Staff Software Engineer, Machine Learning Compiler, Google Research
Minimum qualifications:
- Bachelor's degree in Computer Science or equivalent practical experience.
- 8 years of experience with software development in one or more programming languages (e.g., Python, C, C++, Java, JavaScript).
- 5 years of experience with compiler development or construction.
- Experience with low level virtual machines (LLVM) development, modifying LLVM as a contributor.
Preferred qualifications:
- Master’s degree or PhD in Computer Science, or a related technical field.
- Experience developing compilers using the Clang/LLVM/Multi-Level Intermediate Representation (MLIR) infrastructure, specifically for Very Long Instruction Word (VLIW) processors or Machine Learning (ML) accelerators.

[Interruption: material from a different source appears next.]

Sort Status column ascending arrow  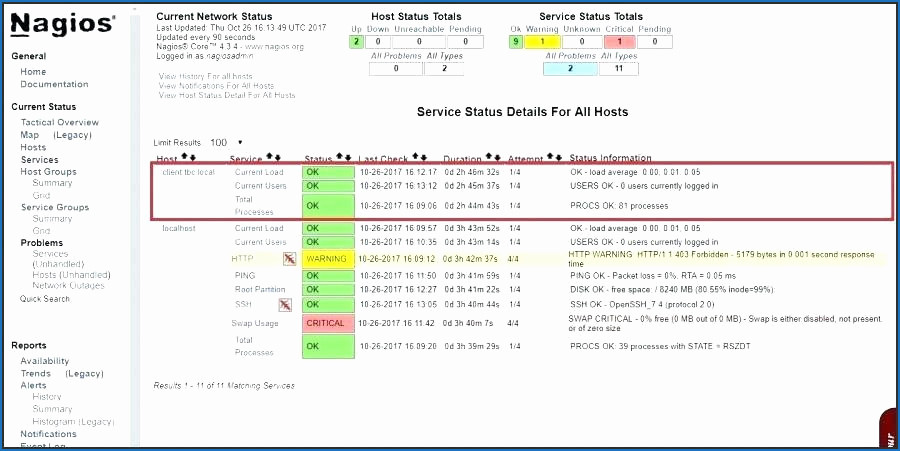point(339,157)
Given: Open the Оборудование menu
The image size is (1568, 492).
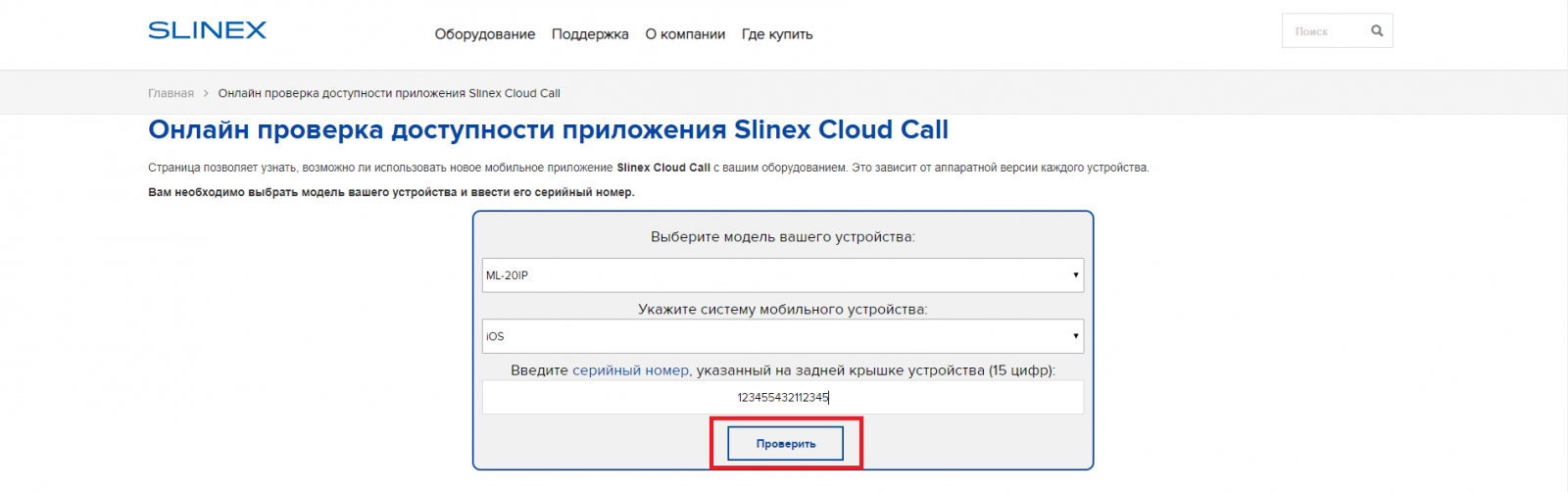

- Experience in the design or management of large-scale systems and High-Performance Computing (HPC) environments.
About the job
Google's software engineers develop the next-generation technologies that change how billions of users connect, explore, and interact with information and one another. Our products need to handle information at massive scale, and extend well beyond web search. We're looking for engineers who bring fresh ideas from all areas, including information retrieval, distributed computing, large-scale system design, networking and data storage, security, artificial intelligence, natural language processing, UI design and mobile; the list goes on and is growing every day. As a software engineer, you will work on a specific project critical to Google’s needs with opportunities to switch teams and projects as you and our fast-paced business grow and evolve. We need our engineers to be versatile, display leadership qualities and be enthusiastic to take on new problems across the full-stack as we continue to push technology forward.
The Machine Learning Compiler (MPACT) team in Google Research is developing open-source, retargetable compiler infrastructure in the Low Level Virtual Machines (LLVM) and MLIR frameworks to streamline iterative processor and system co-design for the Google Tensor Processing Unit (TPU) family of processors, and to enable C/C++/Cuda High Performance Computing (HPC) codes to run efficiently on TPUs.
Google Research addresses challenges that define the technology of today and tomorrow. From conducting fundamental research to influencing product development, our research teams have the opportunity to impact technology used by billions of people every day.
Our teams aspire to make discoveries that impact everyone, and core to our approach is sharing our research and tools to fuel progress in the field -- we publish regularly in academic journals, release projects as open source, and apply research to Google products.
US: $207000 - $301000 (USD) + 20% bonus target + equity + benefits
Learn more about benefits at Google.
Responsibilities
- Build, release, and support Clang/LLVM/MLIR-based compilers, debuggers, simulators, and performance analysis tools for Google TPU accelerators.
- Optimize the TPU software ecosystem to support conventional High-Performance Computing (HPC) using C, C++, and Compute Unified Device Architecture (CUDA).
- Write TPU-specific backend code generation and optimization components, ensuring support for new hardware designs.
- Create MLIR components to translate and optimize OpenHLO, CUDA, and PyTorch programs for efficient TPU execution.